## Information provided
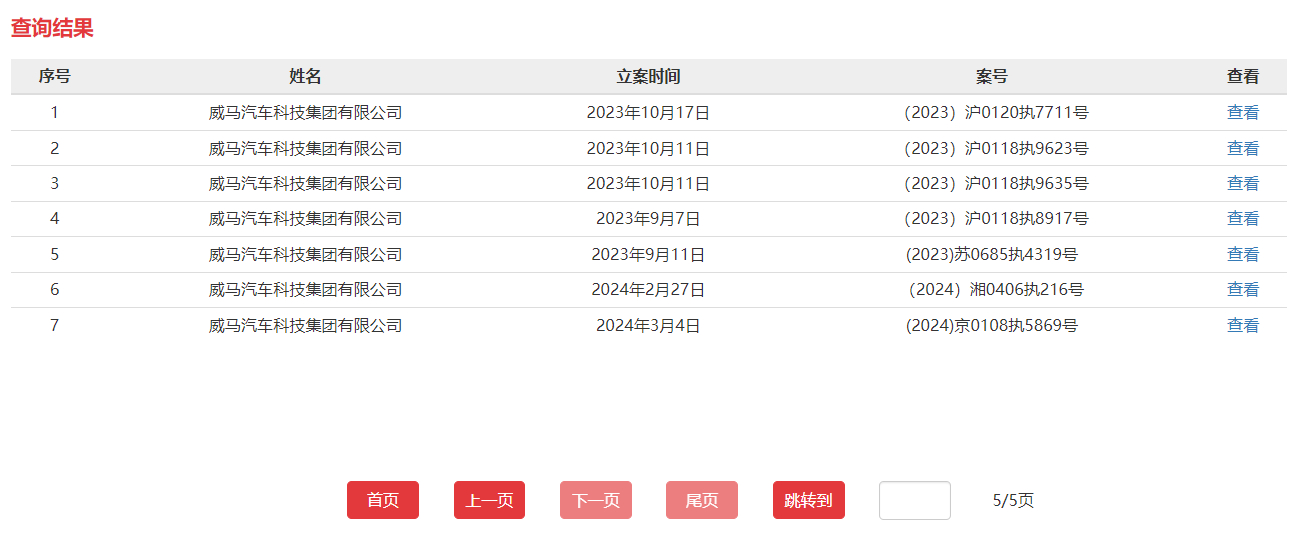Click the 上一页 previous page button
1300x533 pixels.
[x=489, y=500]
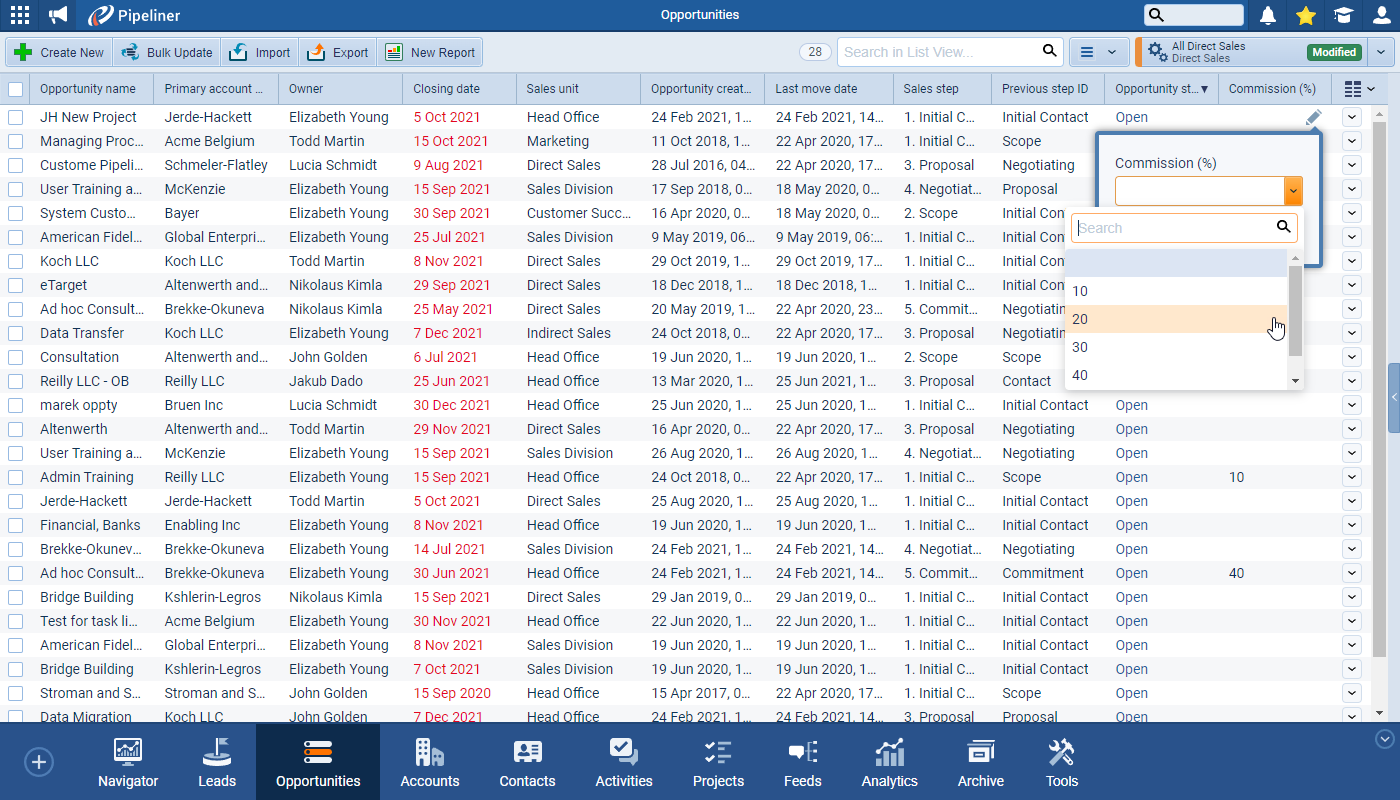
Task: Toggle the select-all checkbox in the header
Action: pyautogui.click(x=15, y=89)
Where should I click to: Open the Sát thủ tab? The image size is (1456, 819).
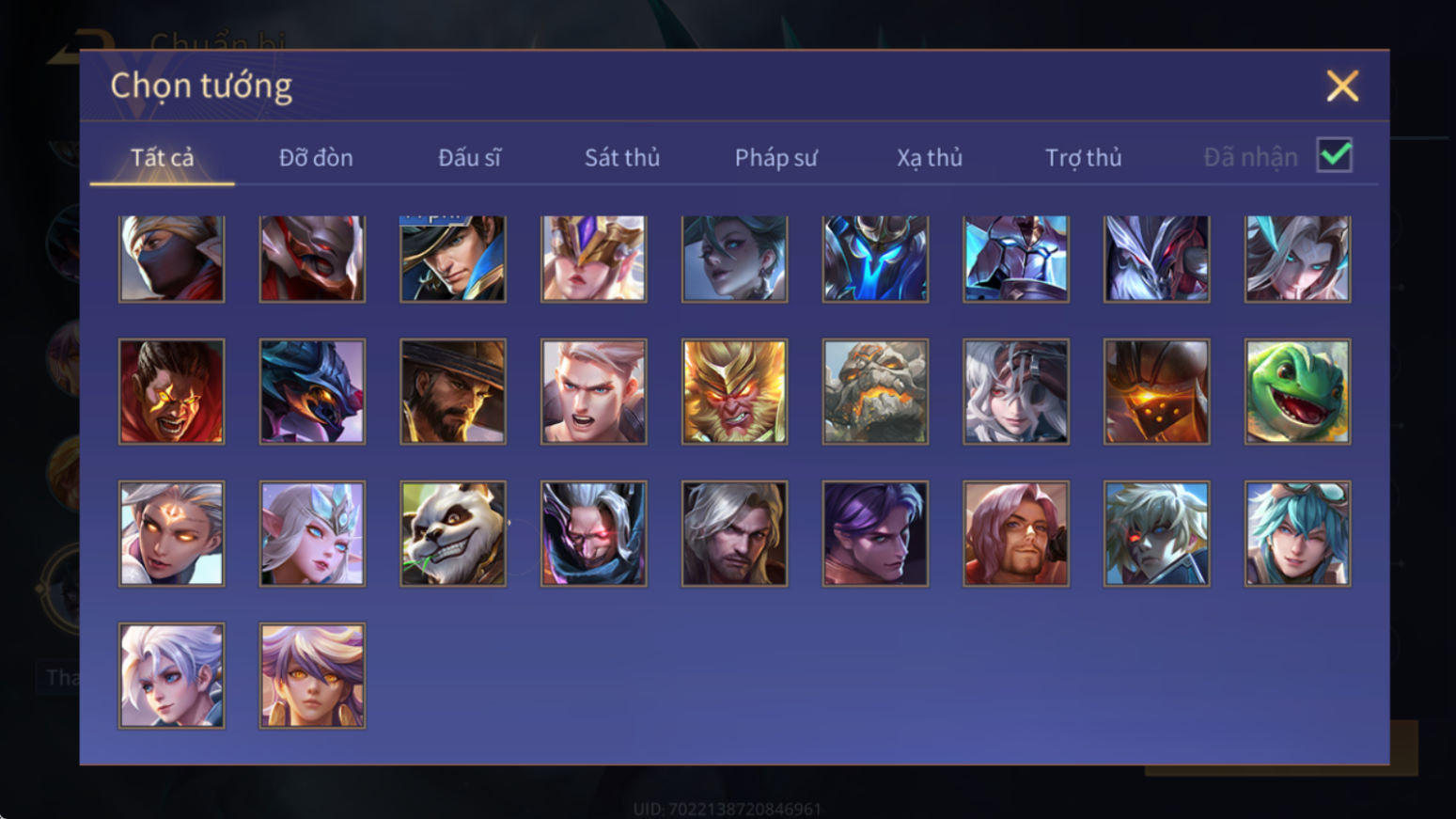[x=622, y=157]
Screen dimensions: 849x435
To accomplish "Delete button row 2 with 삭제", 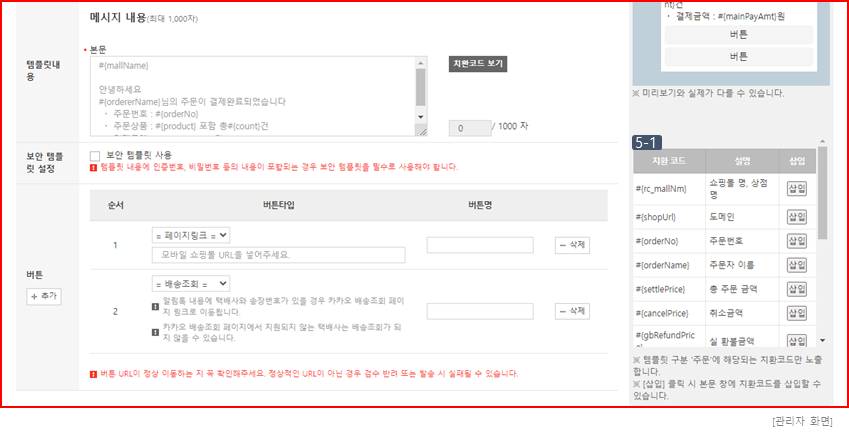I will point(572,311).
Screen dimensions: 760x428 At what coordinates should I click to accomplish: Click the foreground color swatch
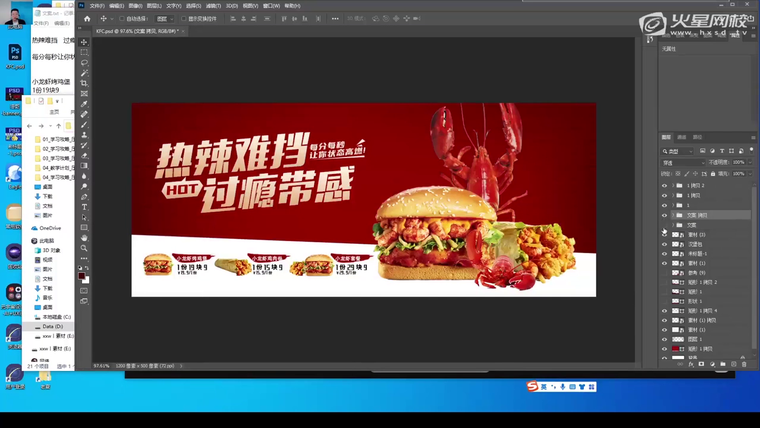(x=83, y=275)
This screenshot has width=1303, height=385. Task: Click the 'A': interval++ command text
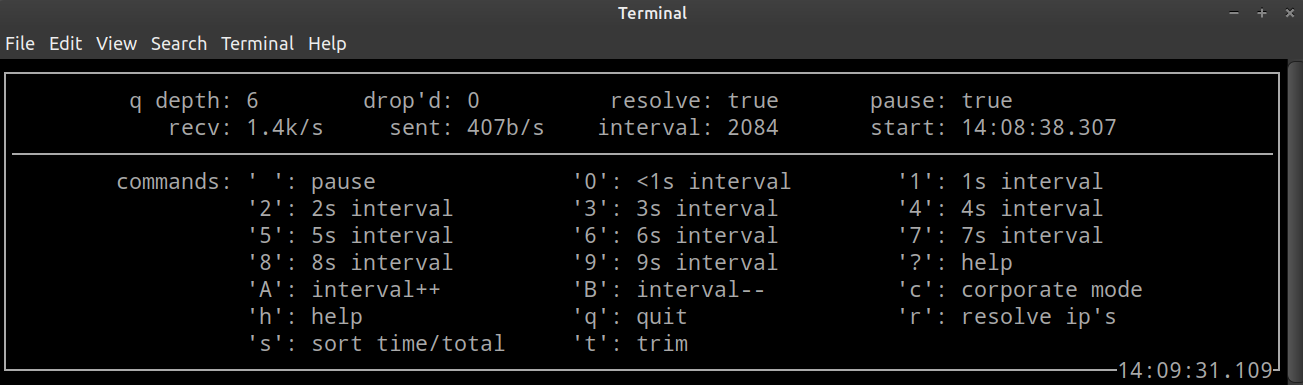(x=344, y=290)
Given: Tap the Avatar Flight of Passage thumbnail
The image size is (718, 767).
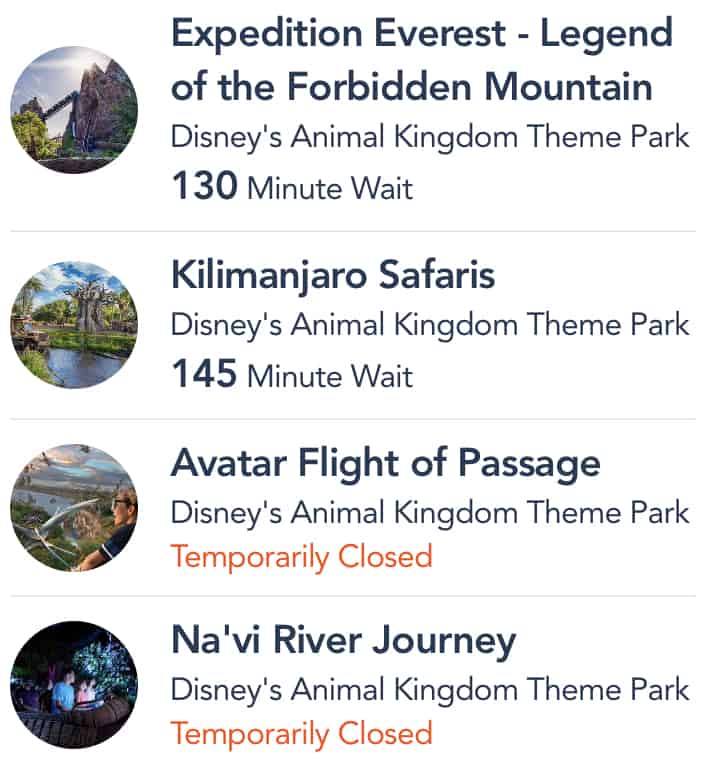Looking at the screenshot, I should point(73,508).
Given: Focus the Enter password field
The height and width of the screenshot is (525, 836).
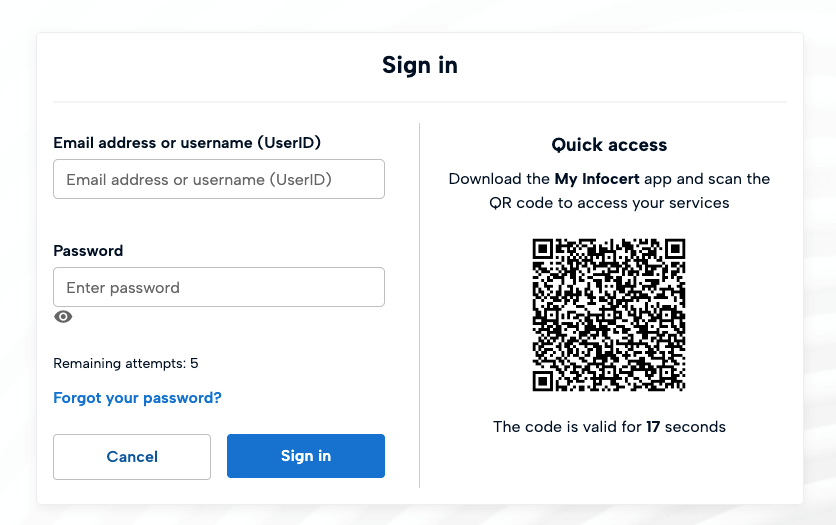Looking at the screenshot, I should click(x=218, y=287).
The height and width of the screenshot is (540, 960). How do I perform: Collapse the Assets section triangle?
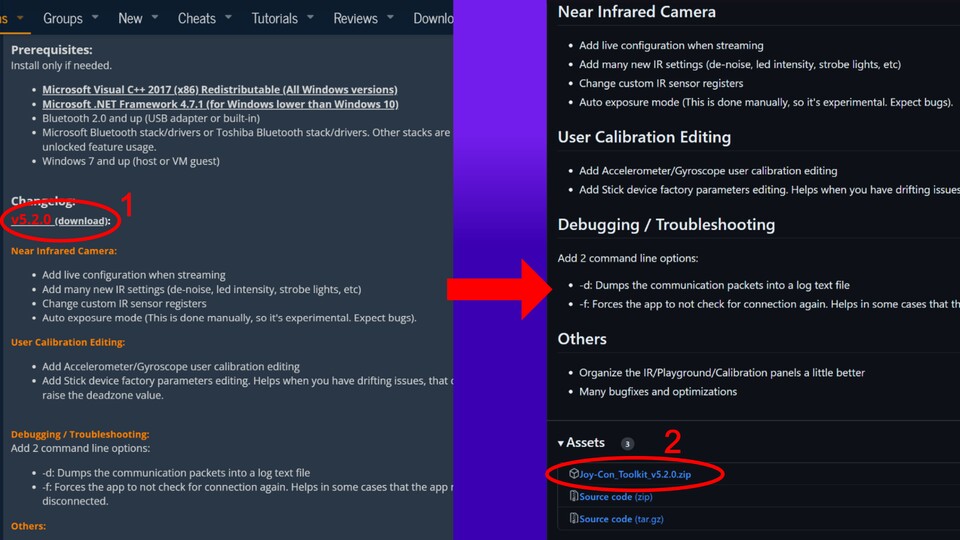click(x=561, y=443)
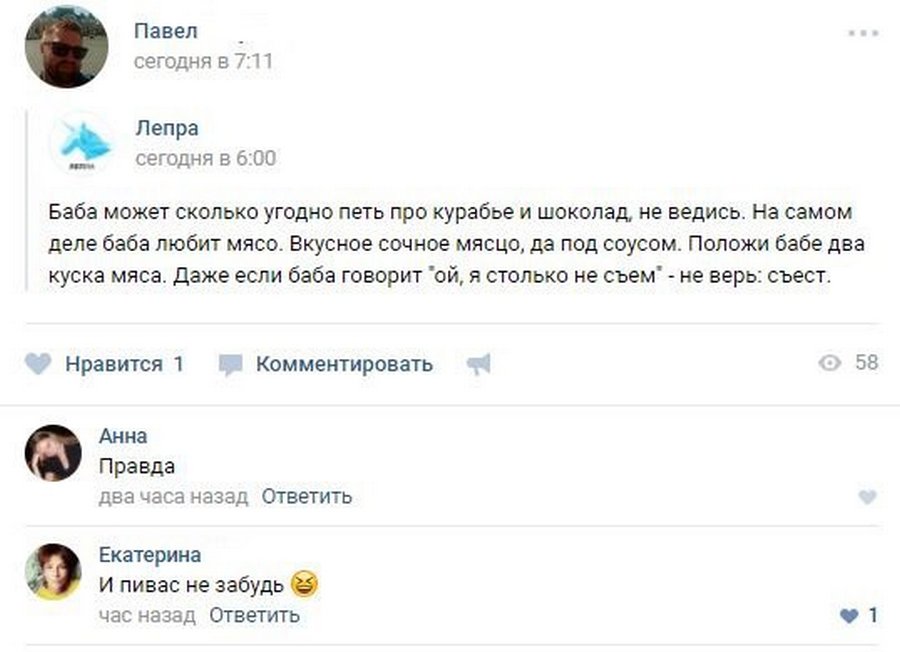The width and height of the screenshot is (900, 652).
Task: Toggle the like heart on Екатерина's comment
Action: click(x=849, y=616)
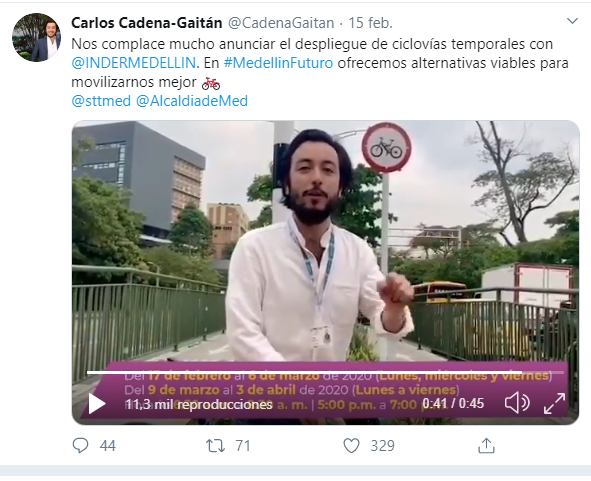Mute the video using speaker icon
The width and height of the screenshot is (591, 481).
[517, 403]
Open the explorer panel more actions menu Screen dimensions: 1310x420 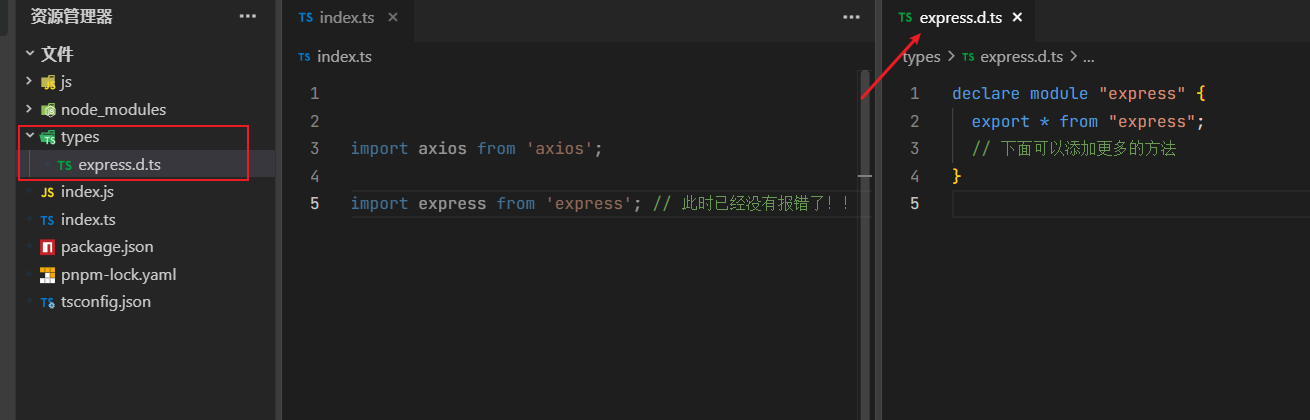[x=247, y=16]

## Aim of the exercise
Each line of the material that contains the string "Given" has to be copied out.

## Result of this exercise
Given: Tap the Avatar Flight of Passage thumbnail
Given: Focus the Enter password field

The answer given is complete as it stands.